La sentenza in commento, resa dalla prima sezione del Tribunale di Milano in materia di responsabilità medica, si segnala per l’importanza delle innumerevoli questioni affrontate in punto di risarcimento del danno, patrimoniale e non patrimoniale, subito da una paziente vittima di una lesione macropermanente e dai suoi prossimi congiunti.

I passaggi maggiormente interessanti e che in questa sede si è deciso di approfondire concernono due profili: il risarcimento del danno patrimoniale “futuro” subito dalla vittima e la scelta di liquidarlo mediante la costituzione di “rendita vitalizia”; la ritenuta risarcibilità del danno parentale non patrimoniale patito da un prossimo congiunto (nel caso di specie, il fratello) ancorchè “non convivente”.

Con riferimento al primo profilo, il Tribunale Milanese, richiamando Cass. 10072/2010, ha dapprima precisato che il danno patrimoniale “futuro” consiste nella “rilevante probabilità di conseguenze pregiudizievolie, in quanto tale, è “immediatamente risarcibile quante volte l’effettiva diminuzione patrimoniale appaia come il naturale sviluppo di fatti concretamente accertati ed inequivocabilmente sintomatici di quella probabilità, secondo un criterio di normalità fondato sulle circostanze del caso concreto”. Successivamente, ha concluso per la sussistenza nel caso di specie (che riguardava una grave lesione celebrale da anossia provocata durante l’intervento), di tale voce di danno stabilendo che il rimborso di tutte le spese da sostenersi per l’assistenza futura doveva essere liquidato e corrisposto ai sensi dell’art. 2057 c.c. attraverso la costituzione ad opera dell’ente ospedaliero di una rendita vitalizia (art. 1872 c.c.) a favore del danneggiato.

Proprio nella scelta inusuale di liquidare il risarcimento patrimoniale futuro sotto forma di costituzione di una rendita vitalizia consiste uno dei tratti maggiormente significativi della pronuncia del Tribunale di Milano che, con questa decisione, adottata sulla base della “oggettiva gravità della situazione di BC, (del) carattere permanente del danno e (del)l’impossibilità di stabilire, in modo oggettivo, una durata presumibile della vita dell’attrice”, si è distinta dalla quasi totalità dei Tribunali che in casi analoghi sono normalmente più propensi a condannare il responsabile civile al pagamento del danno patrimoniale futuro capitalizzandolo al momento della sentenza.

Con riferimento al secondo profilo, ossia quello concernente il diritto ad essere risarcito del danno parentale non patrimoniale (morale) a favore dei congiunti non compresi nella “famiglia nucleare”, il Tribunale, ha dapprima chiarito il significato di tale voce di danno. A tal fine ha richiamato l’orientamento della Suprema Corte secondo cui “affinchè ricorra la tipologia del danno per lesione del rapporto parentale è necessario che la vittima abbia subito lesioni seriamente invalidanti e che si sia determinato uno sconvolgimento delle normali abitudini dei superstiti, tali da imporre scelte di vita radicalmente diverse (cfr. Cass. 8827/2003 e, più recentemente, Cass. 25729/2014), e ha specificato che “il fatto illecito, (…) dà luogo a danno non patrimoniale, consistente nella perdita del rapporto parentale, quando colpisce soggetti legati da un vincolo parentale stretto, la cui estinzione lede il diritto all’intangibilità della sfera degli affetti reciproci e della scambievole solidarietà che connota la vita familiare nucleare”.

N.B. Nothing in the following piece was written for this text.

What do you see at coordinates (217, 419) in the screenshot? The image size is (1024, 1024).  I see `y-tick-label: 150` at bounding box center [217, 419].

In applicazione dei richiamati principi, e senza negare operatività alla regola secondo cui la convivenza vada intesa “quale connotato minimo attraverso cui si esteriorizza l’intimità dei rapporti parentali” (Cass. civ., sez. III, 16 marzo 2012, n. 4253; conf. Cass. civ., sez. III, 23 giugno 1993, n. 6938), il Tribunale ha tuttavia stabilito che il requisito della convivenza debba essere inteso quale “elemento puramente indiziario superabile alla presenza di dati concreti ben più significativi, tutti dimostrati nel caso di specie”.

Coerentemente con le valutazioni espresse, il Giudice ha accordato tale diritto al risarcimento anche ad un fratello della vittima, ancorchè “non convivente”, sul presupposto della ritenuta sussistenza di un fortissimo legame affettivo deducibile da una serie di elementi concreti (nella fattispecie, la circostanza che questi, all’epoca dei fatti, pur risiedendo e lavorando negli Stati dagli Stati Uniti, decideva di tornare in Italia e di lasciare il lavoro per dedicarsi completamente all’accudimento della sorella, in favore della quale, peraltro, prestava anche l’ufficio di amministratore di sostegno).